Denoising objectives work better: "... we confirm the widely-held conception that using a denoising objective always results in better downstream task performance compared to a language modeling objective."
Pretraining with Fine-tuning resulted in better performance than just multitasking. But the best alternative is to mix in some multi-task objectives into pretraining and then doing fine-tuning.
The most efficient way of adding extra computing power is to split it into more data and more training steps, equally, or else just invest it all into more data.
Using more data and a higher capacity for T5 (authors tested up to 11 billion parameters) resulted in higher performance in all tasks.
- However, just adding tons of extra capacity (1T+) to the baseline models did not make it surpass T5 with 4 billion parameters.
Single models (such as T5) are cheaper to use than similar-capacity ensembles of models.
The T5 model was not able to reach SOTA results in any Translation tasks
- But they did all pre-training on English-only datasets
- They claim that scale alone in an English-only dataset is not enough to surpass smaller models that use both languages in training sets.
QUOTES
T5 framework: "... the text-to-text framework allows us to directly apply the same model, objective, training procedure, and decoding process to every task we consider"
"Note that we only pre-train on English data, so in order to learn to translate a given model will need to learn to generate text in a new language."
- This is quite interesting. The model learns to generate text in a language it has never seen during pre-training, but just fine-tuned on.
Scale: "... scaling up may continue to be a promising way to achieve better performance. However, it will always be the case that there are applications and scenarios where using a smaller or less expensive model is helpful, for example when performing client-side inference or federated learning"
Relative embeddings: "Instead of using a fixed embedding for each position, relative position embeddings produce a different learned embedding according to the offset between the “key” and “query” being compared in the self-attention mechanism."
NOTES
The model is built from Tensorflow
The name of the task itself is just another word prepended to the input text the model takes... amazing.
Authors say that preventing validation data from leaking into the training sets is a major issue when dealing with massive-scale datasets. Makes sense.
Model Capacity: 11 billion Parameters
Fill-in-the-blanks-self-supervision is a generalization of vanilla (predict-the-next-word) pretraining used by other LLMs. (it's just a special case where the blank is at the end)
MY 2¢
Section 2.1 (The Model) is a pretty good overview of what a modern Transformer architecture instantiation looks like.
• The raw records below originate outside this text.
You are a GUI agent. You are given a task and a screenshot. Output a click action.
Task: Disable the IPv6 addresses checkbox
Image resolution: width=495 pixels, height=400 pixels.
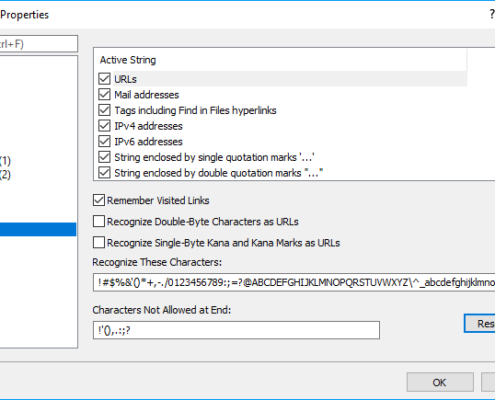[104, 142]
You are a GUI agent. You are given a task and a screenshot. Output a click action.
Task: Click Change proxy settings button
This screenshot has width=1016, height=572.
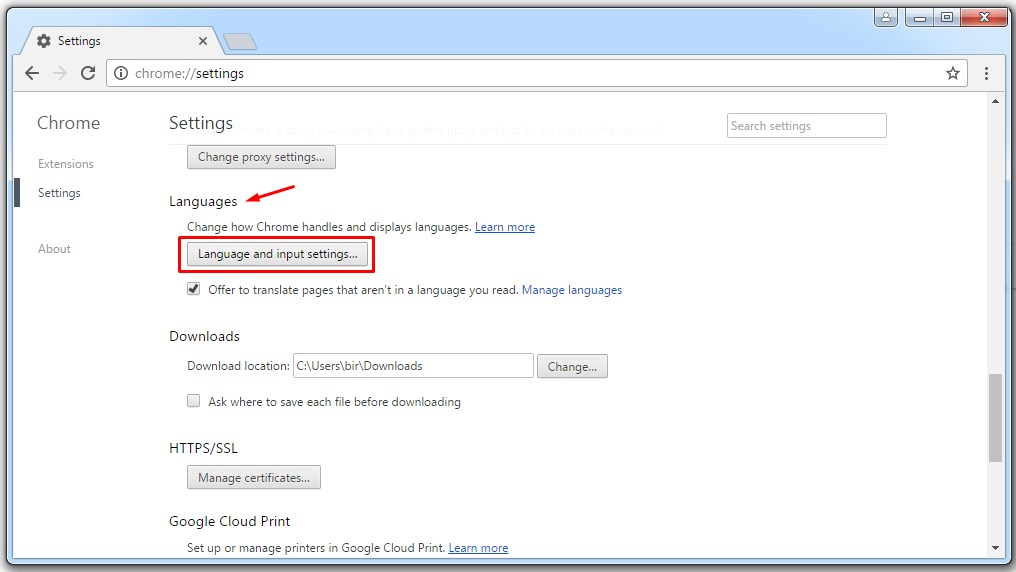click(x=261, y=157)

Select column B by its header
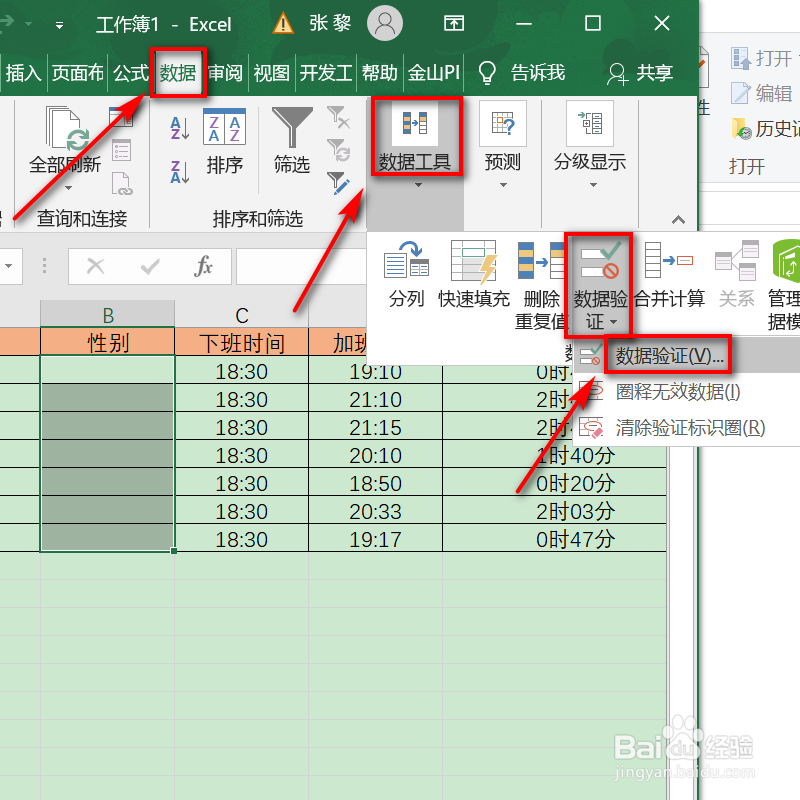pos(107,313)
Interesting take here, about the quality of CommonCrawl data: "Unfortunately, the majority of the resulting text is not natural language. Instead, it largely comprises gibberish or boiler-plate text like menus, error messages, or duplicate text."
- Here, they also say how they preprocessed the data to arrive at higher-quality text for training. Been there, done that
"Language Models as knowledge bases" is a thing, it's being studied. The task on which these are tested is called "Closed-Book Q&A".
They cite an interesting paper that tried to represent every NLP task as span-extraction (just like the NLP Decathlon did it for Q&A)
1: Includes tasks such as question answering, translation, document summarization, sentiment classification, and document classification.
2: Including our previously summarized text Natural Language Decathlon which tries to cast all NLP tasks as instances of question-answering.